══ INPUT FOR THIS TASK

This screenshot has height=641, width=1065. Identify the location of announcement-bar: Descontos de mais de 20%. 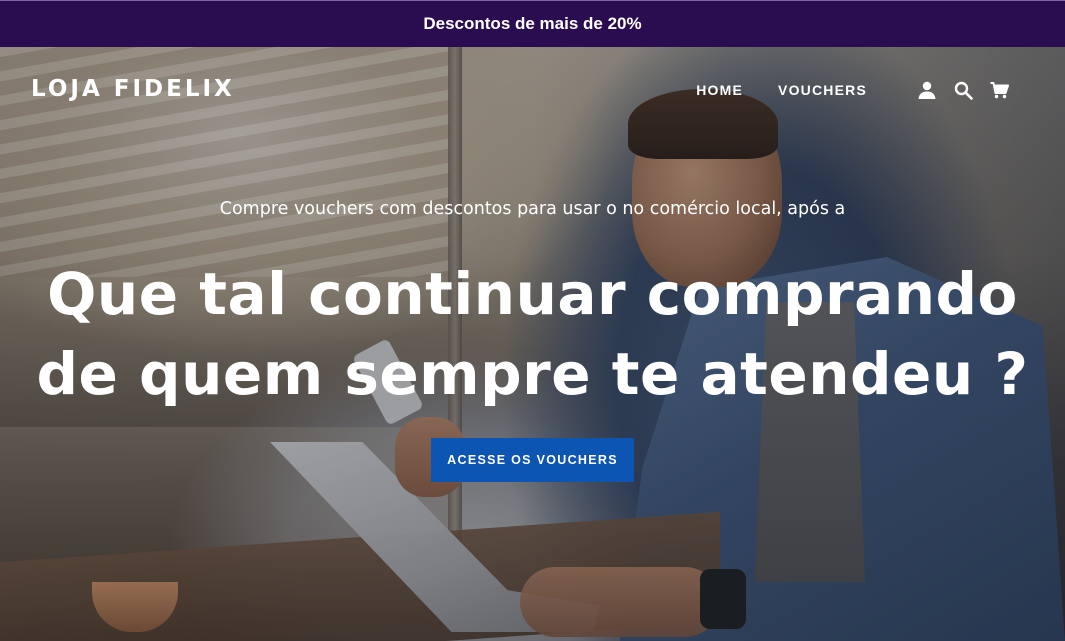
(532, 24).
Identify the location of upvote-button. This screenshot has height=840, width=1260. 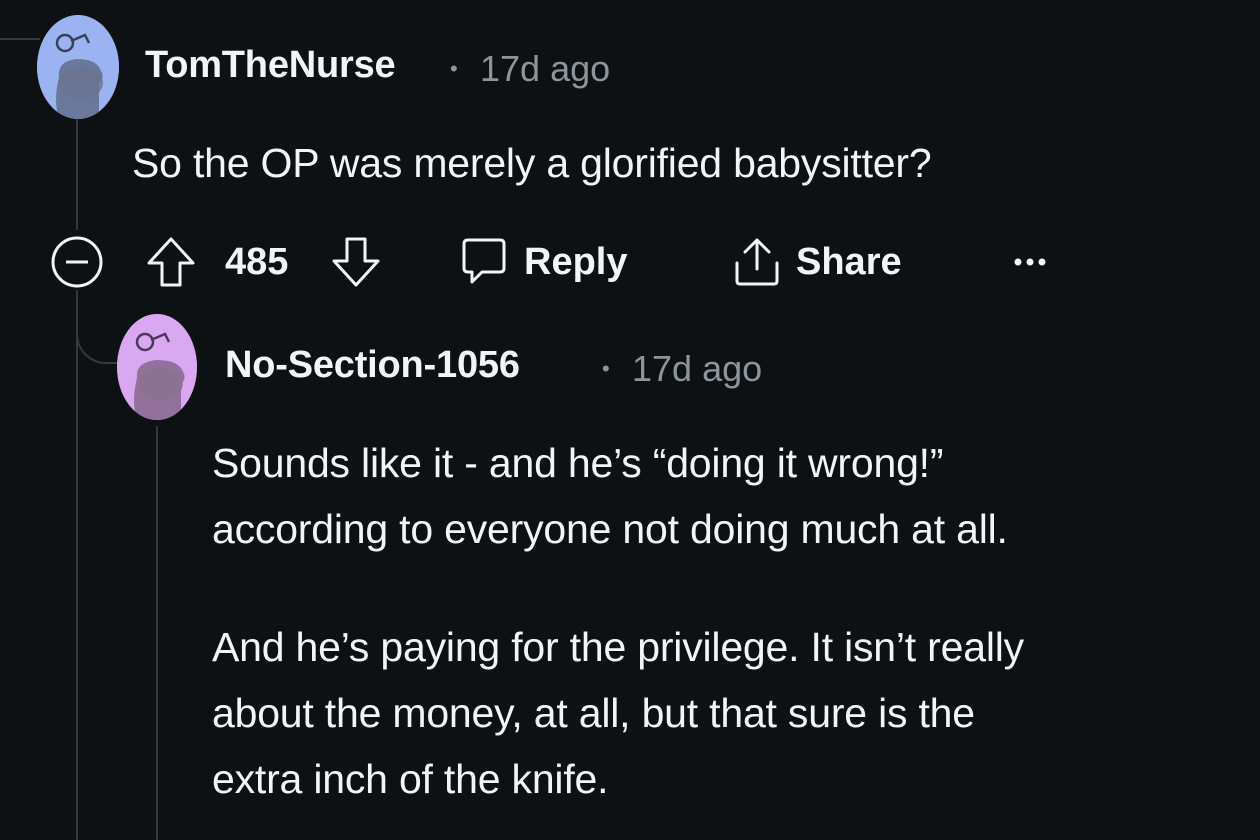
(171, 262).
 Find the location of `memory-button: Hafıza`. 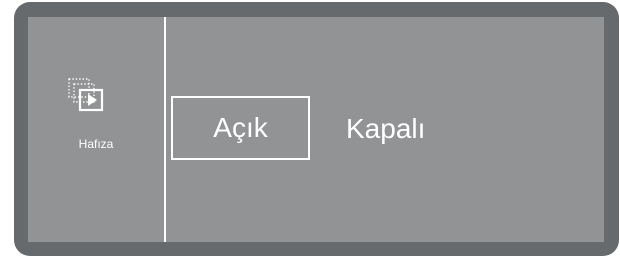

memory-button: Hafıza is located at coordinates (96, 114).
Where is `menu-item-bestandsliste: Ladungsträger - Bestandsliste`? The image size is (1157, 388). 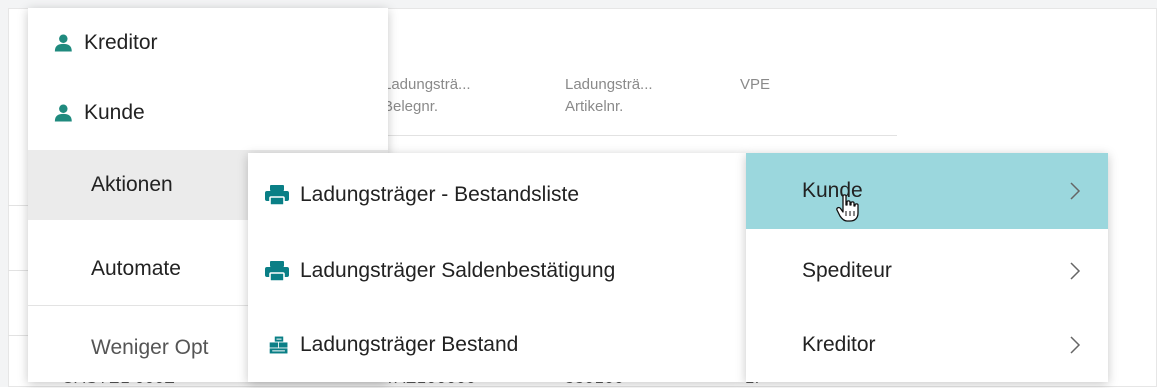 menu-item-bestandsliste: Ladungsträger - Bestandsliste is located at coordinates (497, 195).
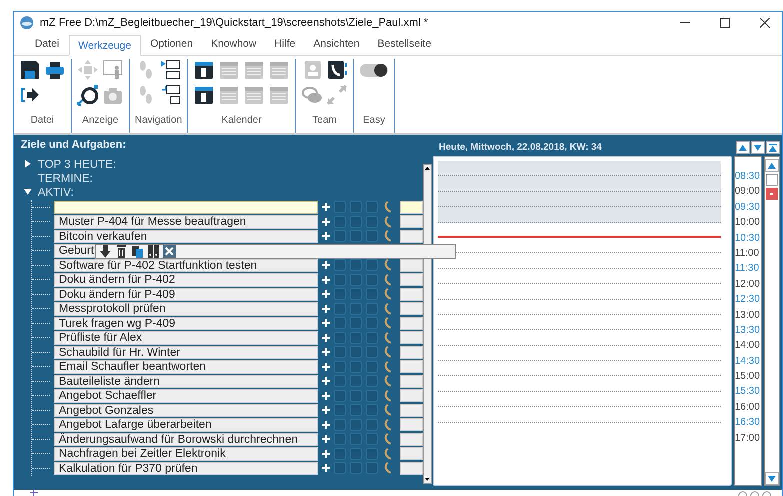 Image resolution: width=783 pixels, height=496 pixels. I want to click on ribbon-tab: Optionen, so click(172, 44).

════

Render the lines of the items as a numbered list, starting at the first line and stopping after the line that contains "(171, 262).". Skip blank lines and leave the pictures out.

### [RESULT OF THE EXERCISE]
1. This screenshot has height=641, width=1065. Identify the location of announcement-bar: Descontos de mais de 20%. 
2. (532, 24).
3. Identify the location of upvote-button. This screenshot has height=840, width=1260. 
4. (171, 262).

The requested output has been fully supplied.